Collected data
Segment Open
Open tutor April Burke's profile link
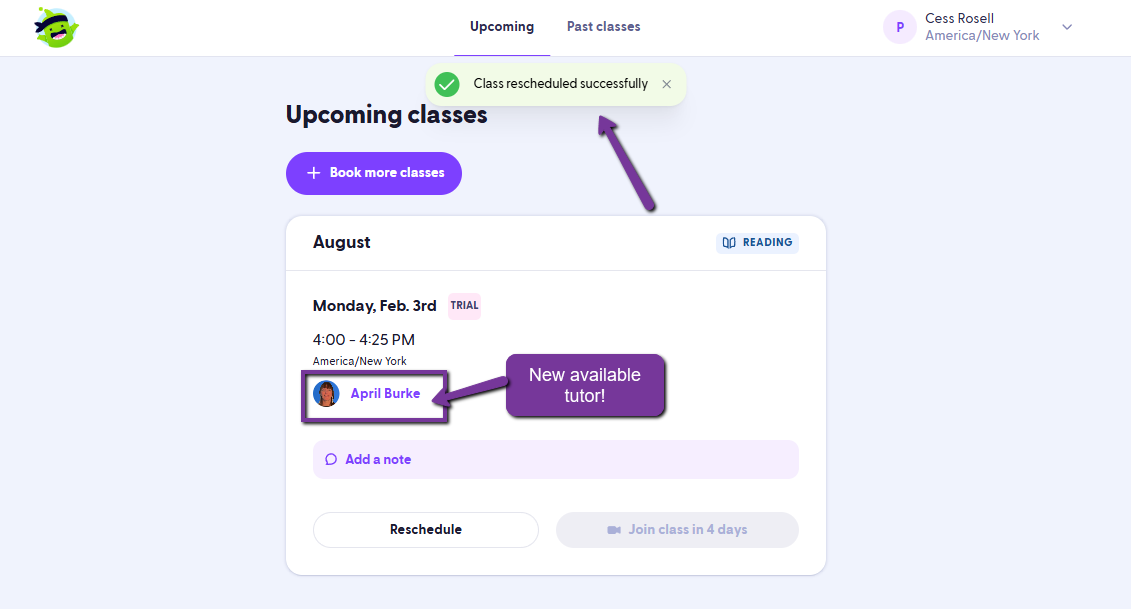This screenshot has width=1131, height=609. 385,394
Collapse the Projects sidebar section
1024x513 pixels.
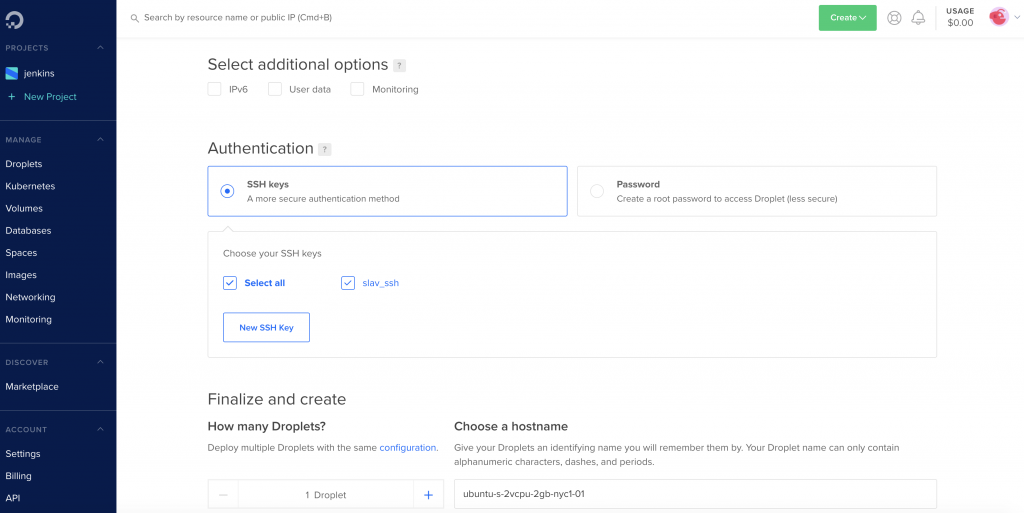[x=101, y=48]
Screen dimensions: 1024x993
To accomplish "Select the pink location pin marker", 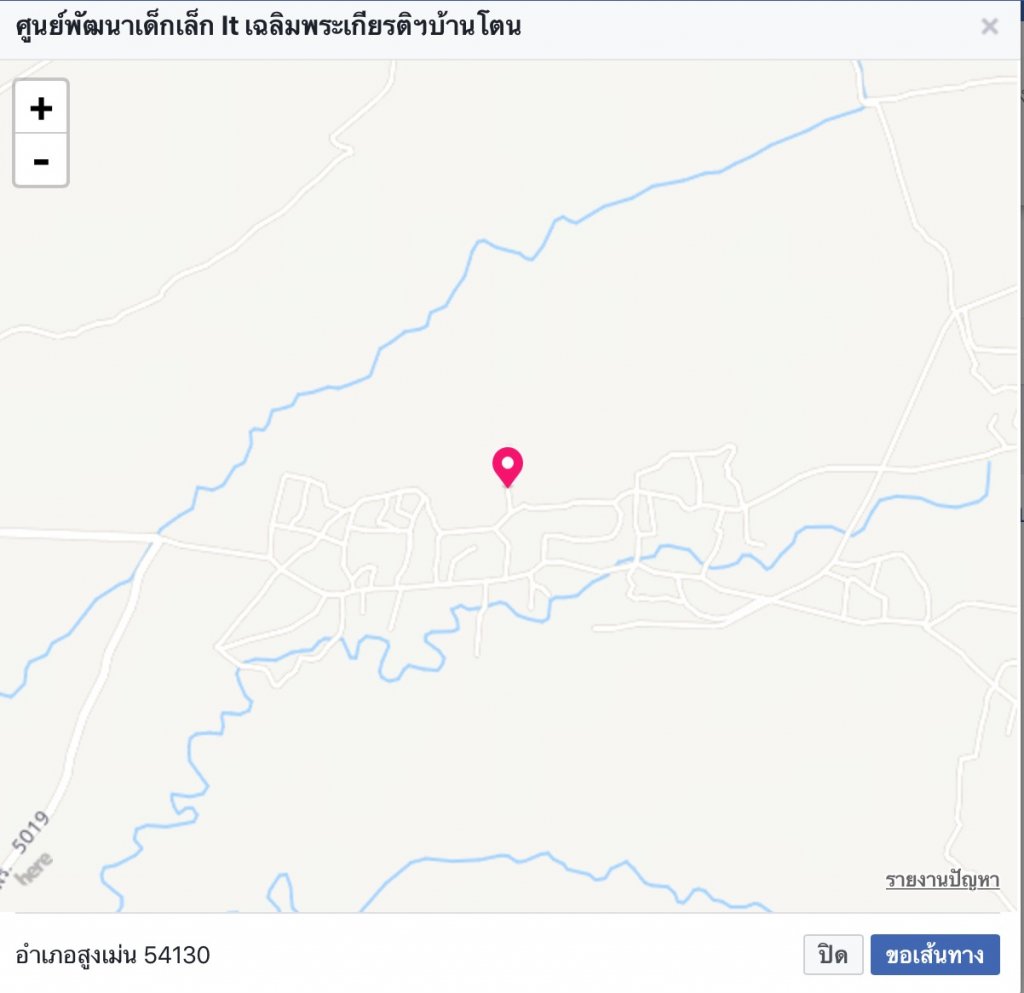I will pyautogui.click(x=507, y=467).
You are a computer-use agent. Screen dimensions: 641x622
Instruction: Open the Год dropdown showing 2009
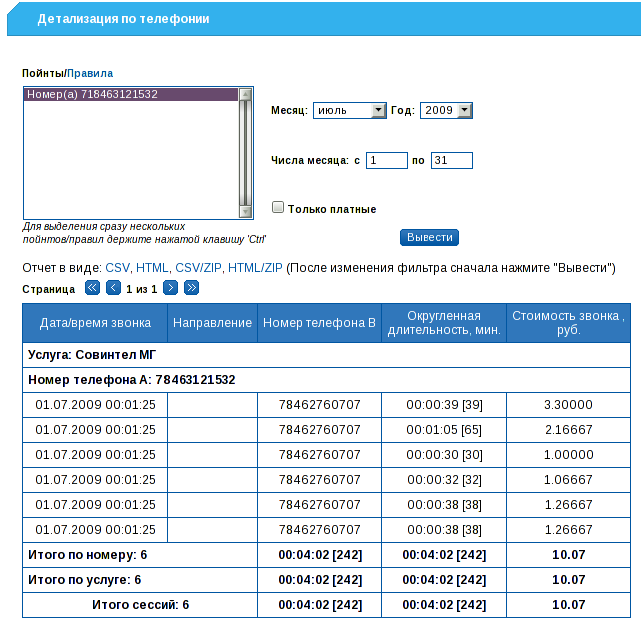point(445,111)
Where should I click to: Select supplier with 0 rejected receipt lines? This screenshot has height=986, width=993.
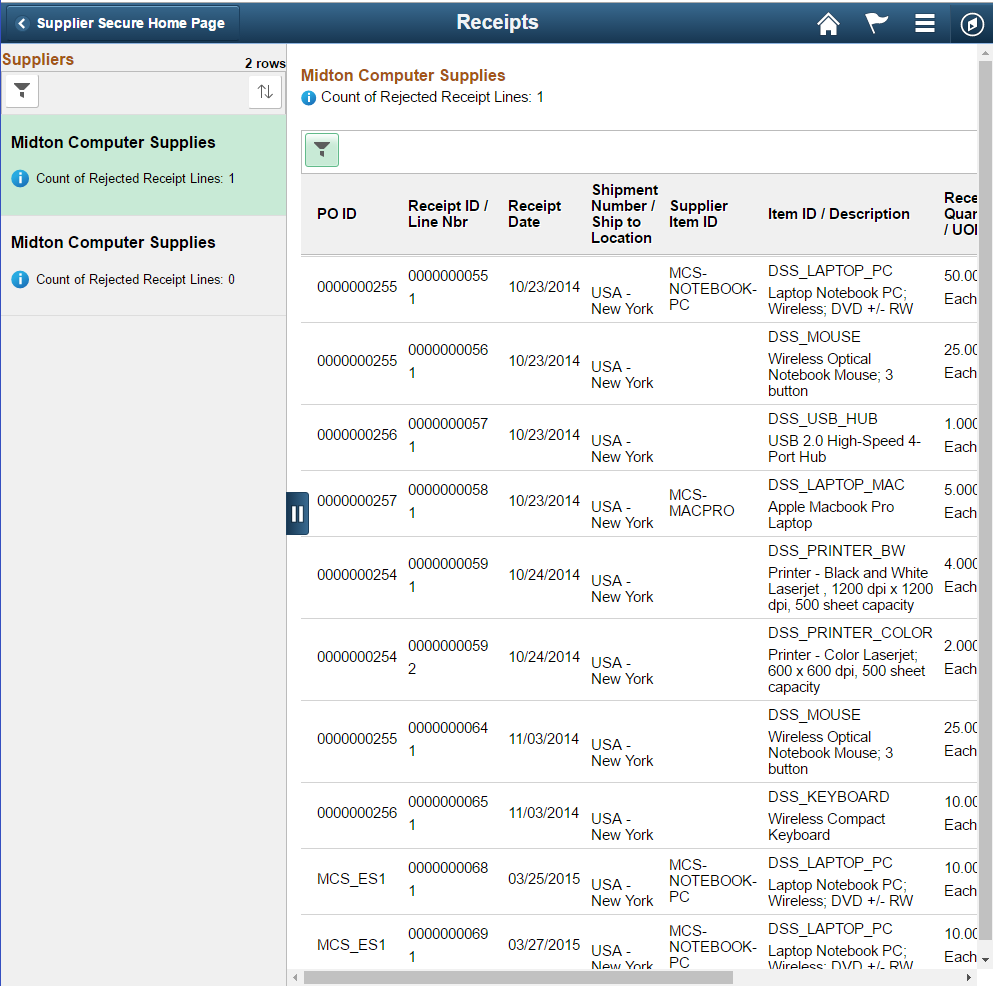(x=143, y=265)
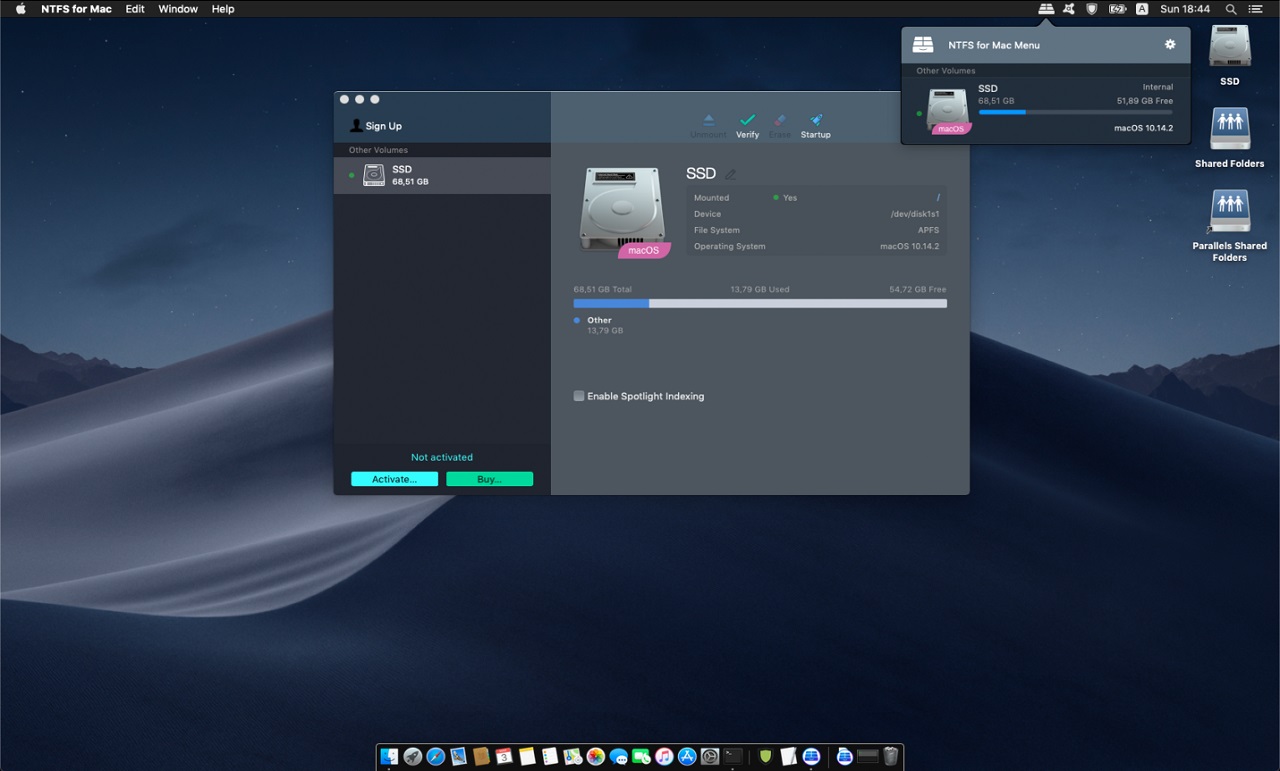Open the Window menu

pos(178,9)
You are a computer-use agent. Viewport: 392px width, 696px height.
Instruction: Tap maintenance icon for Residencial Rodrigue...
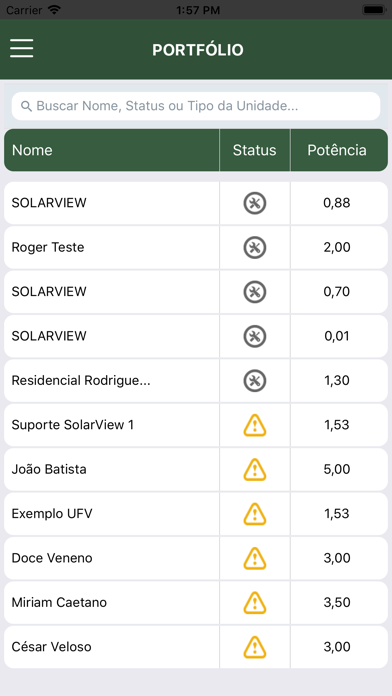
Segment Closed
◆ What needs to be done:
Omit the pictures and please write out exactly the lines between the one containing "You are a computer-use agent. Screen" and the last line of the entries, both included.

◆ Output below:
You are a computer-use agent. Screen dimensions: 641x622
Instruction: Open the Год dropdown showing 2009
point(445,111)
Where should I click to: Select supplier with 0 rejected receipt lines? This screenshot has height=986, width=993.
(x=143, y=265)
Open the Window menu

pos(178,9)
You are a computer-use agent. Viewport: 392px width, 696px height.
Instruction: Tap maintenance icon for Residencial Rodrigue...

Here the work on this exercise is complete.